L’HOMME EST UN LOUP POUR L’HOMME
Si le film s’ouvre sur un combat de chiens, on comprend très vite que les meutes auxquelles fait référence le titre du film désignent avant tous les humains et leur propension à représenter une menace les uns les autres… Mais le titre renvoie aussi à cette notion filiale que l’on retrouve au sein d’une meute en tant que groupe social, où les membres s’entraident et prennent soin de leurs congénères. On retrouve ces deux notions dans le film de Kamal Lazraq, où les protagonistes se démènent pour se sortir d’une situation inextricable, entre guerre des gangs et loyauté envers sa famille.
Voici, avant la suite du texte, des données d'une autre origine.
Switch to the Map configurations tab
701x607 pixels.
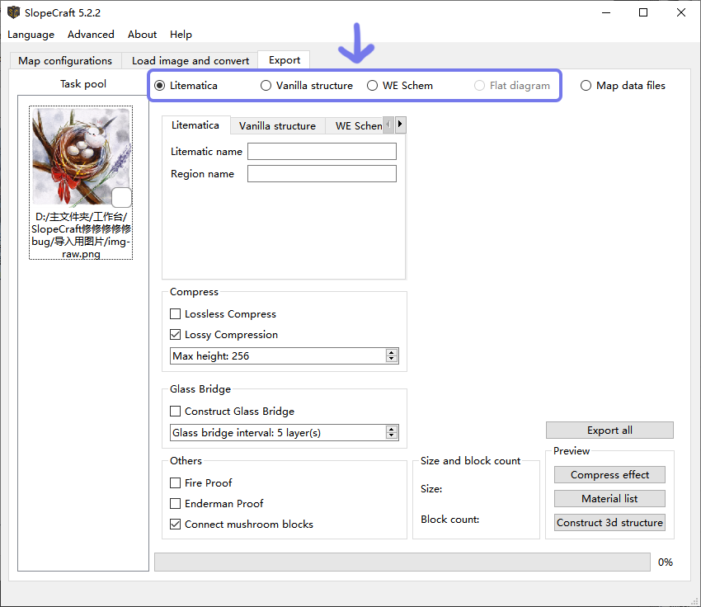(65, 61)
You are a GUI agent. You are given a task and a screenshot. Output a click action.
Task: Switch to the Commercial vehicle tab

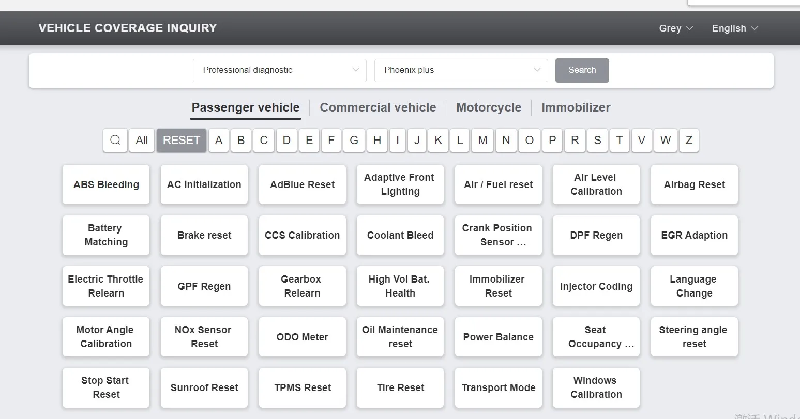[x=378, y=107]
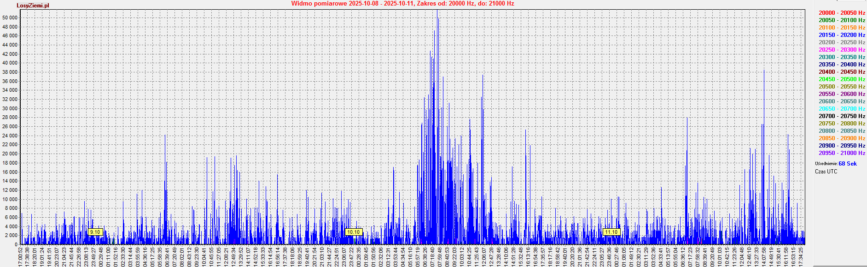Viewport: 867px width, 267px height.
Task: Click the 10.10 date marker
Action: [353, 232]
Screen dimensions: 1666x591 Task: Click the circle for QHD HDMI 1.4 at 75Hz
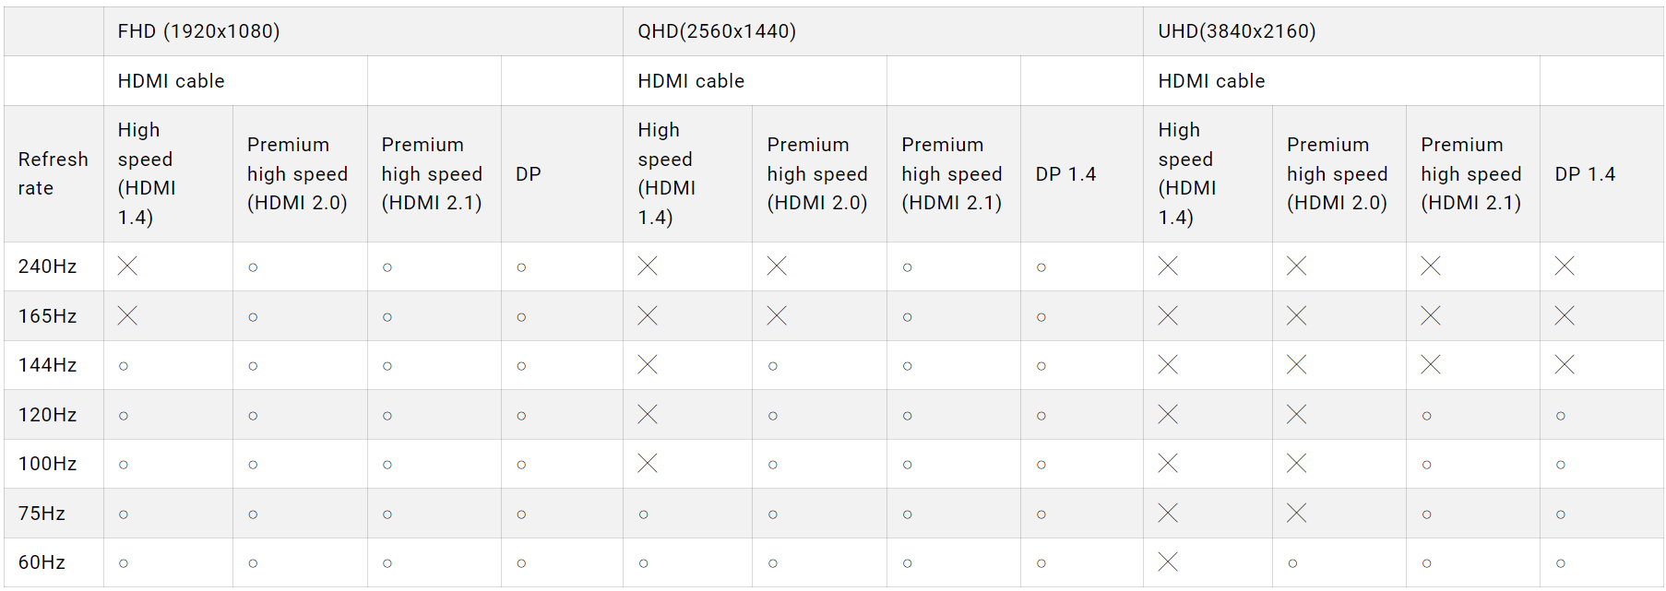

Le réalisateur profite de sa plongée dans les méandres de la vie nocturne casablancaise pour s’intéresser aux rapports père-fils dans la basse société marocaine contemporaine. Un monde d’homme, rude, où la débrouille est la clé de la survie. Un monde violent mais qui n’est pas dénué d’humanité pour autant. Au milieu de cette misère sociale et de la criminalité qui gangrène les rapports entre les individus, la fidélité d’un fils à son père continue de subsister quand bien même celui-ci est conscient des mauvais choix opérés par l’homme qui lui a donné la vie.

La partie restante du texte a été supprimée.